No era habitual encontrarse uno flotando en el agua. Cuando era niño era más usual, porque todavía se bajaban por el río los troncos en almadías.
Metió la mano en el agua helada para apartar el tronco. Parecía que se había enganchado al pantalán. Y no era un tronco, era como de goma o algo así.
—Me cago en… —dijo y dejó el cubo a un lado.
Atacó a dos manos, intentando agarrar el objeto, pero los dedos le fallaban a causa del frío del agua. Entonces la cogió por el brazo y estiró.
«Un brazo», pensó con torpeza.
La cabeza no quería entender.
Un brazo.
Después, en el agujero apareció la cara descompuesta de la chica.
Östen soltó un grito y se puso en pie de un salto.
Un cuervo le contestó en el bosque. Su graznido cortó el silencio. Otros cuervos se animaron también.
Echó a correr hacia la cabaña, resbaló aunque sin llegar a perder el equilibrio.
Marcó el ciento doce. Pero entonces empezó a pensar que el día anterior se había bebido tres vasos de agua con la comida. Y después había tomado café. Había sacado el agua del río, del agujero en el hielo. Y el cuerpo estaba seguramente ahí al lado. Aquella cara blanca descompuesta, la nariz deshecha, los dientes en una boca sin labios.
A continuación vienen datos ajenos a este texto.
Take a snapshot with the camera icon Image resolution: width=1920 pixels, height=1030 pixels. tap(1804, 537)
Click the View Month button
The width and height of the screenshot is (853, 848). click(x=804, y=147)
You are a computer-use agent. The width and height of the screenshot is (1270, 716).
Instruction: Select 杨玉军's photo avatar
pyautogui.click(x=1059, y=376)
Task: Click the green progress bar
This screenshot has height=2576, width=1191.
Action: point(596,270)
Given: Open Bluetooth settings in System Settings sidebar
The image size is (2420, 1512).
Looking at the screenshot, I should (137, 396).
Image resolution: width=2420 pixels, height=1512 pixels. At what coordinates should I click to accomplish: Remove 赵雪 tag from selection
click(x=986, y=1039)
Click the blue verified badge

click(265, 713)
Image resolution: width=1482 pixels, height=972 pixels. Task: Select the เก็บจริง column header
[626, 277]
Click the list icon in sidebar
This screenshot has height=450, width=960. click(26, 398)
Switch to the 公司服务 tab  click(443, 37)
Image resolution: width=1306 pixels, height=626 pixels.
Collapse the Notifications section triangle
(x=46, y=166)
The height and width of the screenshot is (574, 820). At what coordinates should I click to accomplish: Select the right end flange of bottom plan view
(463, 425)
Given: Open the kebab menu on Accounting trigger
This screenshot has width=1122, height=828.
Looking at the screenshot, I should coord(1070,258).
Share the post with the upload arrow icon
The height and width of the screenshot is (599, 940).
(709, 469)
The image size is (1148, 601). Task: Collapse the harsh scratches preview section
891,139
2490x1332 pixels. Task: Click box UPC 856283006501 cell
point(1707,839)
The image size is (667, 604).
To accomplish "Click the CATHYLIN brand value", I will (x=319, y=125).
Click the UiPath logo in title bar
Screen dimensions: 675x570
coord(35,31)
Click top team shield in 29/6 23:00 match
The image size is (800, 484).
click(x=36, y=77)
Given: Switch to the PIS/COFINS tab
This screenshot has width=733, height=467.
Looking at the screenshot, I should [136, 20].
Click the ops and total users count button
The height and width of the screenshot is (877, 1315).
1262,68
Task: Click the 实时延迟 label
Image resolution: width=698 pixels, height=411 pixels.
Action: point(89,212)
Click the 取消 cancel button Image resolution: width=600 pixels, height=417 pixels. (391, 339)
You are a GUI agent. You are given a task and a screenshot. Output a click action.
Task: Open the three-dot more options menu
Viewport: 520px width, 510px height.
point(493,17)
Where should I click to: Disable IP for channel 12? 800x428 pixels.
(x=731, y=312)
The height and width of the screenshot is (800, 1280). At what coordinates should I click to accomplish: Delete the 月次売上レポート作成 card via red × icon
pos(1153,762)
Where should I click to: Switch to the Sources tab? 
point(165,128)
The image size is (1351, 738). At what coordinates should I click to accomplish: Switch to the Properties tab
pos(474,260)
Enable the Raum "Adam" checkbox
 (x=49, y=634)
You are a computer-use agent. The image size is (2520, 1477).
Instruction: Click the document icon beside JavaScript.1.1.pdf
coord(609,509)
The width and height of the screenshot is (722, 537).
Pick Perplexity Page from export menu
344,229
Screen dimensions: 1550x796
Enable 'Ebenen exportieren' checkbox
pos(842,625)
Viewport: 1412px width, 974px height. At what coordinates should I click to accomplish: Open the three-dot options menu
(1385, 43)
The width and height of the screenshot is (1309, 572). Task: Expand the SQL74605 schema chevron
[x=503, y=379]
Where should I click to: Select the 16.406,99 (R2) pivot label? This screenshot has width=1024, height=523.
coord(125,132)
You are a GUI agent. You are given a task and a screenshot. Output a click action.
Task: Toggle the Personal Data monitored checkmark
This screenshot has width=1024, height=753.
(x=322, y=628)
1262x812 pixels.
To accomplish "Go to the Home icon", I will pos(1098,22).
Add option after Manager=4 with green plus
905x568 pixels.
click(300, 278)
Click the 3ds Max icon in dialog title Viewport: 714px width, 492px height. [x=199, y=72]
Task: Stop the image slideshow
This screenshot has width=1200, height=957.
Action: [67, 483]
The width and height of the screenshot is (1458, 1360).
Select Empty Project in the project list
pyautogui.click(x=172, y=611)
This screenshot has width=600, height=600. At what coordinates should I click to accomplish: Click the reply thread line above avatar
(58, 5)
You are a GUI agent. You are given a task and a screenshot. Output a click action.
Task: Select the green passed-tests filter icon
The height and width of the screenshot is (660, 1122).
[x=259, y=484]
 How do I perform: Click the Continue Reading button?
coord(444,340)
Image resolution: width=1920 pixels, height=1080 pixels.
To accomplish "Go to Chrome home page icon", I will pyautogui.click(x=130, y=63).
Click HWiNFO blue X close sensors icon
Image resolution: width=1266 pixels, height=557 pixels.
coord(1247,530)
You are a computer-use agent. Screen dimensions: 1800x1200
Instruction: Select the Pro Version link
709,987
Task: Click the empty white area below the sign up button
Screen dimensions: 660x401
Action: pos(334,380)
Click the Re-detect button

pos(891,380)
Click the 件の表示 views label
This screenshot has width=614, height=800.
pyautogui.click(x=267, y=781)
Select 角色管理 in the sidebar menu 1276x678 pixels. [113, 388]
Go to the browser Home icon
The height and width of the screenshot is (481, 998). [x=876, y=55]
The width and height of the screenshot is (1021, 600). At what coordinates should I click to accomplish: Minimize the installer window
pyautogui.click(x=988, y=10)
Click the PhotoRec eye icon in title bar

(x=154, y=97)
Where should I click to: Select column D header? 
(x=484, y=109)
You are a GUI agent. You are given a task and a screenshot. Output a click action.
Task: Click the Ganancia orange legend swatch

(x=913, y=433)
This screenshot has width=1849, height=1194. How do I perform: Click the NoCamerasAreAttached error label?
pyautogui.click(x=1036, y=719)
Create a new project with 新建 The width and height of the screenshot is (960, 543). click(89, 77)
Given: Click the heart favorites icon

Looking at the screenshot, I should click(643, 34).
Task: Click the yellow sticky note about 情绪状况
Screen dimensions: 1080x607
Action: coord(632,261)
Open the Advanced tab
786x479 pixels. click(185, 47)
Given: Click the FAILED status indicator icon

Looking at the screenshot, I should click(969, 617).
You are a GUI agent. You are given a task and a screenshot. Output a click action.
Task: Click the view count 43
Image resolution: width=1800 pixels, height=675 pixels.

Alguien respondió a la llamada, pero Östen colgó y empezó a vomitar allí donde estaba. Su organismo expulsaba todo lo que tenía dentro y continuó un buen rato incluso cuando ya no le quedaba nada en el estómago.
Después volvió a marcar el ciento doce.
Nunca más bebería agua del río. Y tardaría varios años en atreverse siquiera a darse un chapuzón después de la sauna.